China pledges North Korea crackdown but says ‘friendship remains essential for peace’

The US and its allies believe Beijing should do more to rein in Pyongyang but Kim Jong-un’s recent nuclear and missile tests have coincided with a near-total breakdown of high-level diplomacy between the two.

China, Pyongyang’s sole major ally, said it would observe UN Security Council sanctions banning imports of coal, textiles and seafood, while cutting off oil shipments to the North.
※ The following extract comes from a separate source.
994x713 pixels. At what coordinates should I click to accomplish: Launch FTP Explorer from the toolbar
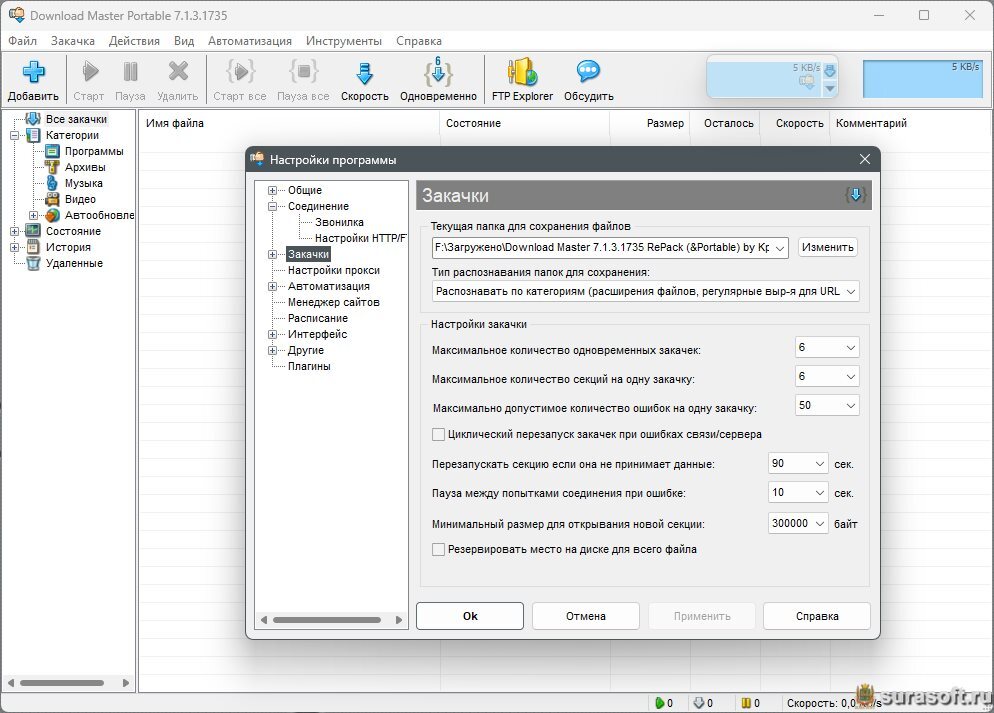click(x=522, y=73)
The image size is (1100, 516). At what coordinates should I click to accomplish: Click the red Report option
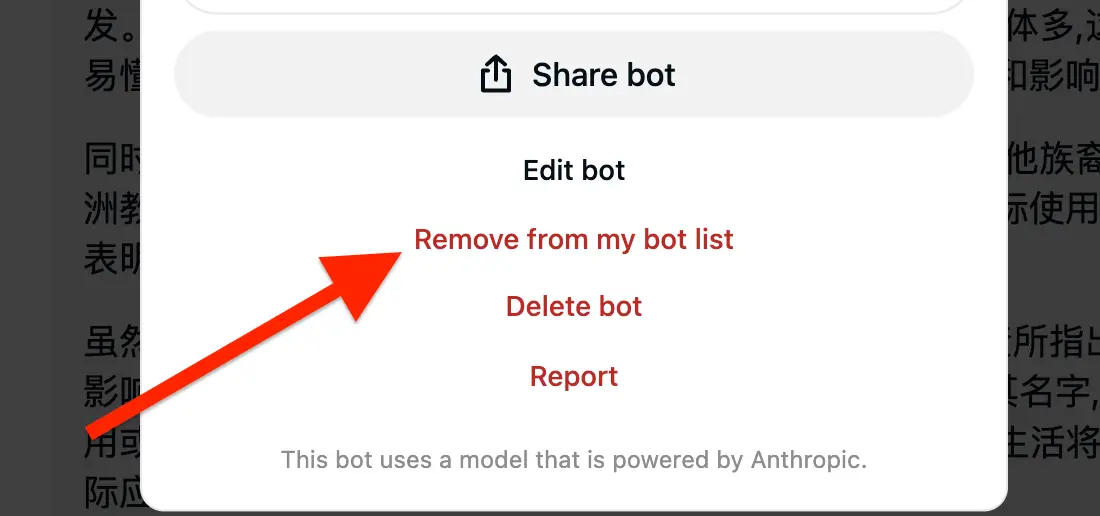[x=574, y=376]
China accounts for more than 90 percent of world trade with the isolated country.

Guo Yezhou, a deputy head of the Chinese Communist Party’s international department, told reporters on the sidelines of a party congress that its exchanges, communication and dialogue with the North’s ruling Workers’ Party of Korea were continuing.

He said: “China and North Korea are neighbours and the two have a traditional friendly co-operative relationship.”

He said maintaining, developing and consolidating those ties not only accord with both sides’ interests, they also have “important meaning” for regional peace and stability.

And he stressed exchanges between the two parties play an important role in developing overall China-North Korea relations.

Mr Guo said: “Our party and the Workers’ Party of Korea have traditional friendly exchanges. 

“When and at what level these exchanges happen depend on both sides need and both sides’ convenience.”

North Korea has congratulated China on its 19th Communist Party Congress despite the increasingly frayed relationships.

Though China has been angered by North Korea’s repeated nuclear and missile tests and demanded they stop, Beijing also sees the US and South Korea sharing responsibility for rising tensions with their military drills.

North Korea is likely to be at high on the agenda when US President Donald Trump visits China next month for talks with President Xi Jinping.